[Opening Exercise data section]
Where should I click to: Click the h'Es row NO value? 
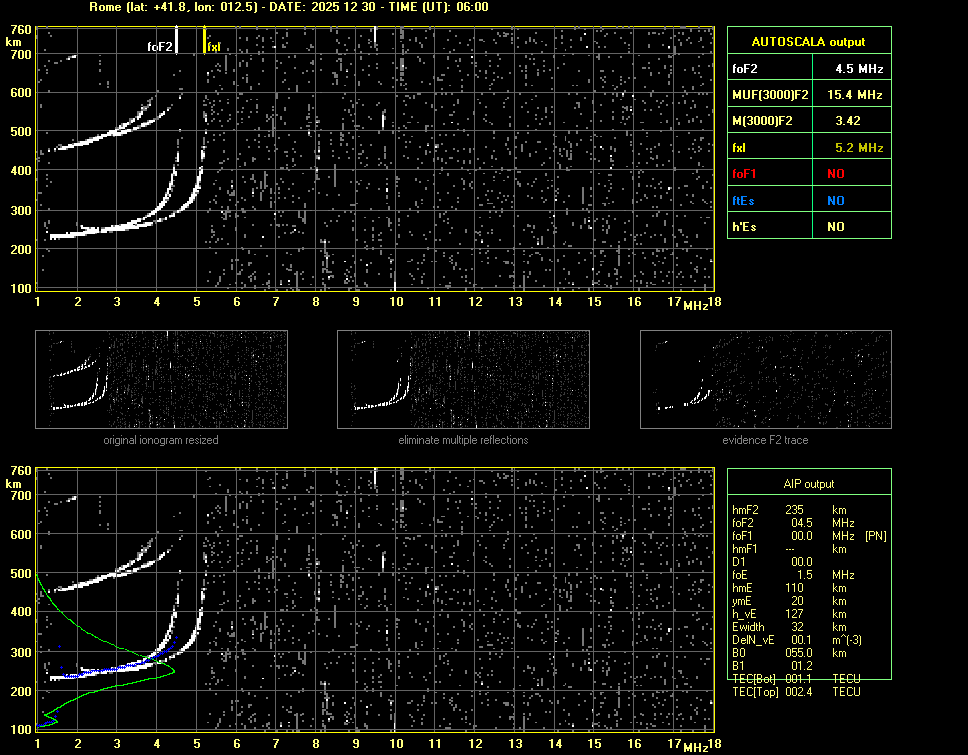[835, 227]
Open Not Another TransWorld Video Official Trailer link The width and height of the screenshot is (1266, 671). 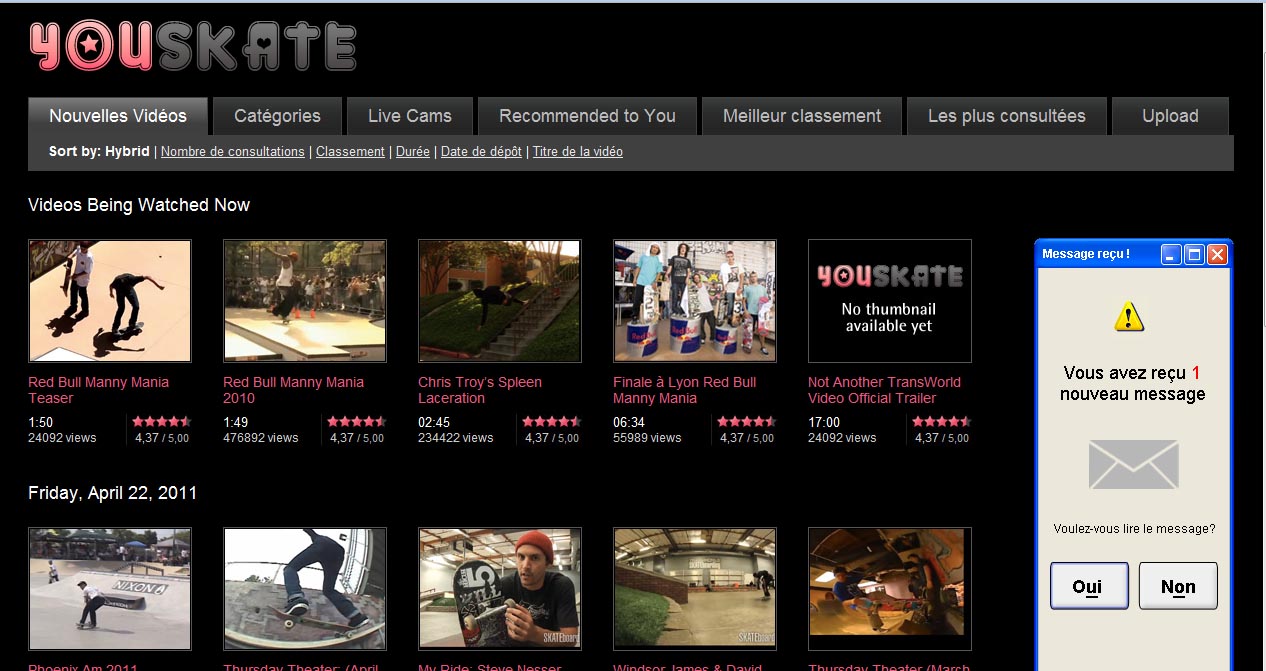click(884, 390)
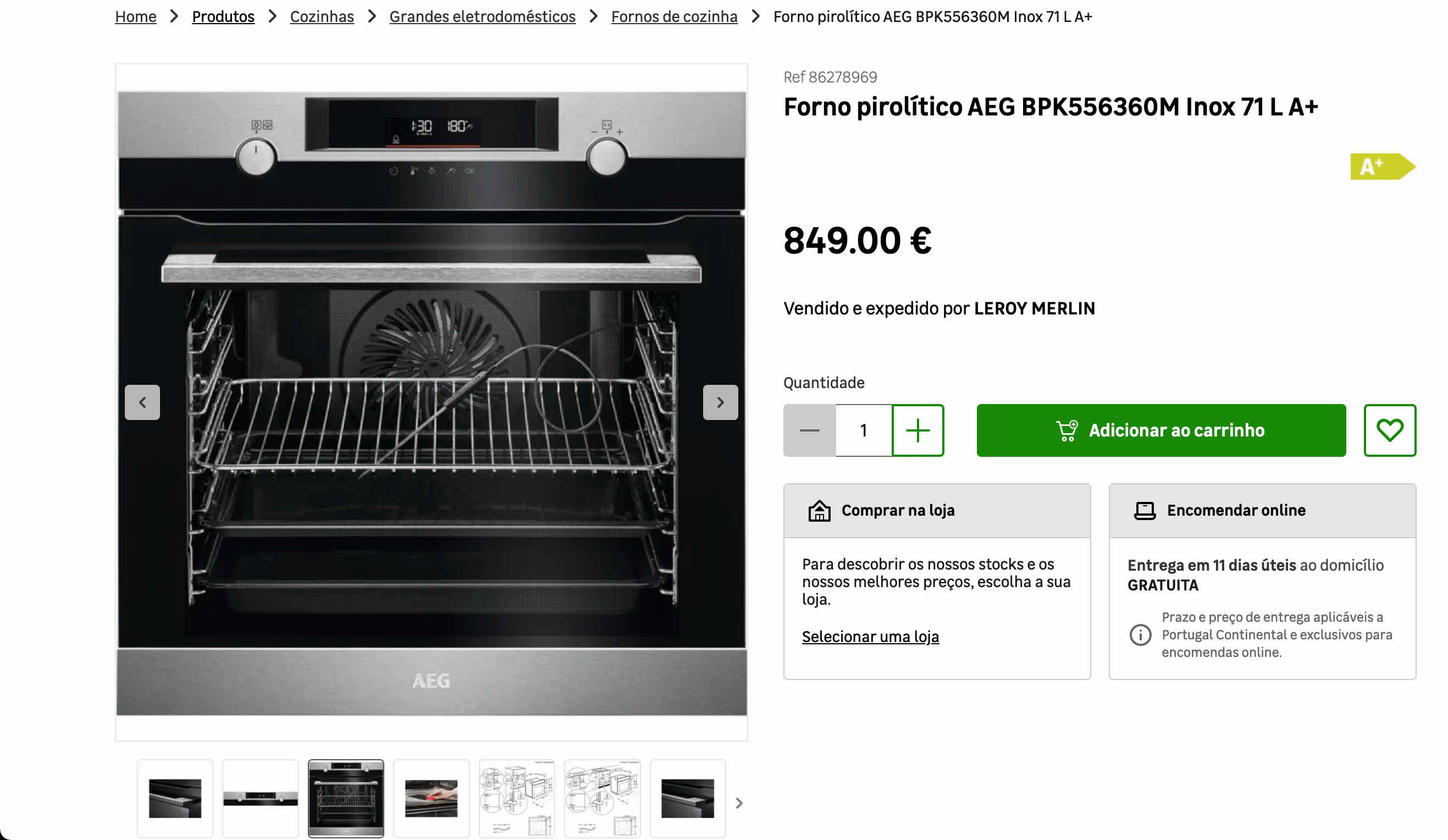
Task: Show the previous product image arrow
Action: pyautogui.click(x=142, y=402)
[Closing Exercise data section]
[Opening Exercise data section]
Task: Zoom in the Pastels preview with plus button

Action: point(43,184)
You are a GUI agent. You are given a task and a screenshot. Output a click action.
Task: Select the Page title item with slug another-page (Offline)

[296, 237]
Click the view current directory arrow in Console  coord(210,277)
[Closing Exercise data section]
[Opening Exercise data section]
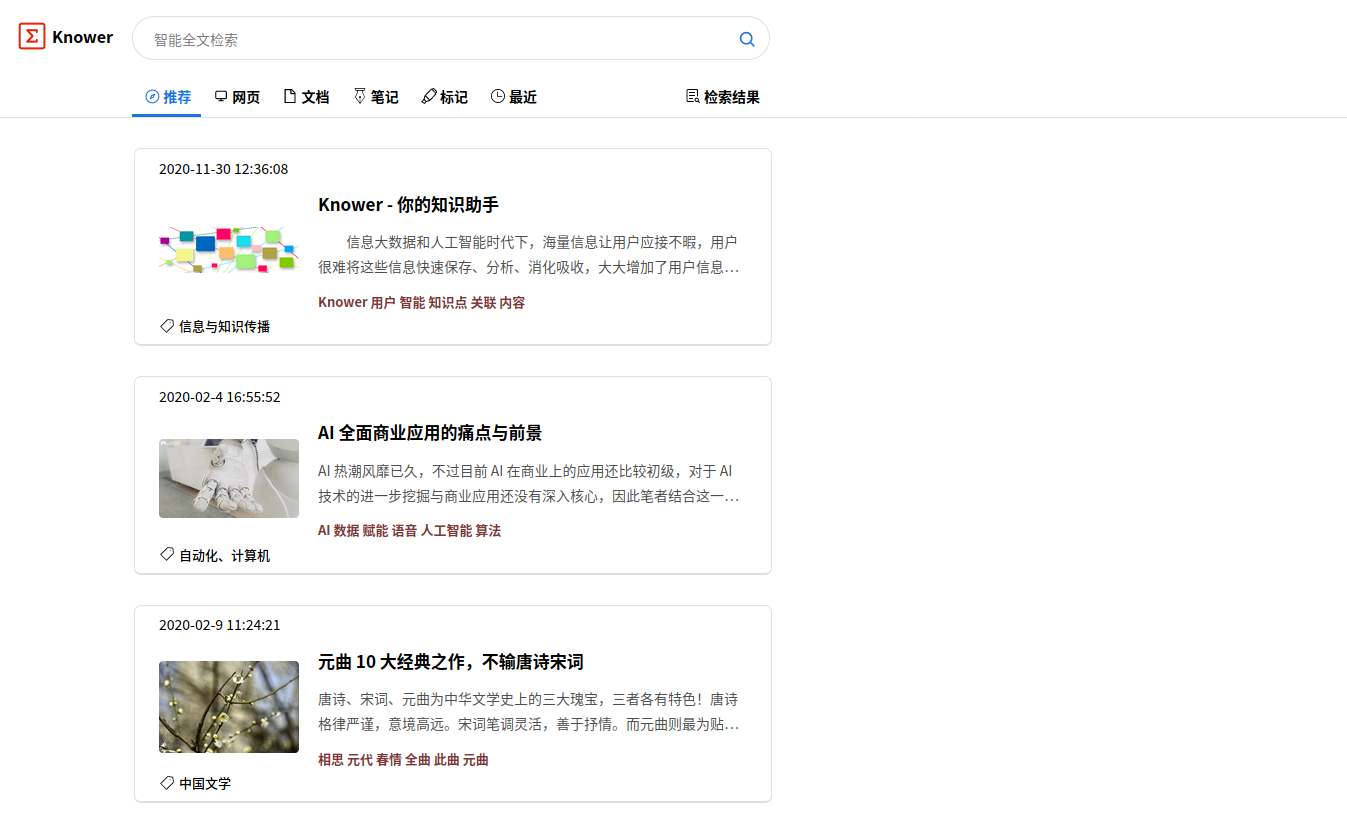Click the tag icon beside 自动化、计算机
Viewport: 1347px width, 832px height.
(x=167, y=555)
[Closing Exercise data section]
→ **What is required**
Quote the listing above, but only from the line that shows "You are a GUI" through the line that shows "Click the view".

→ **Finished exercise**
You are a GUI agent. You are given a task and a screenshot. Output a click action.
Task: Select the Page title item with slug another-page (Offline)

[296, 237]
Click the view current directory arrow in Console  coord(210,277)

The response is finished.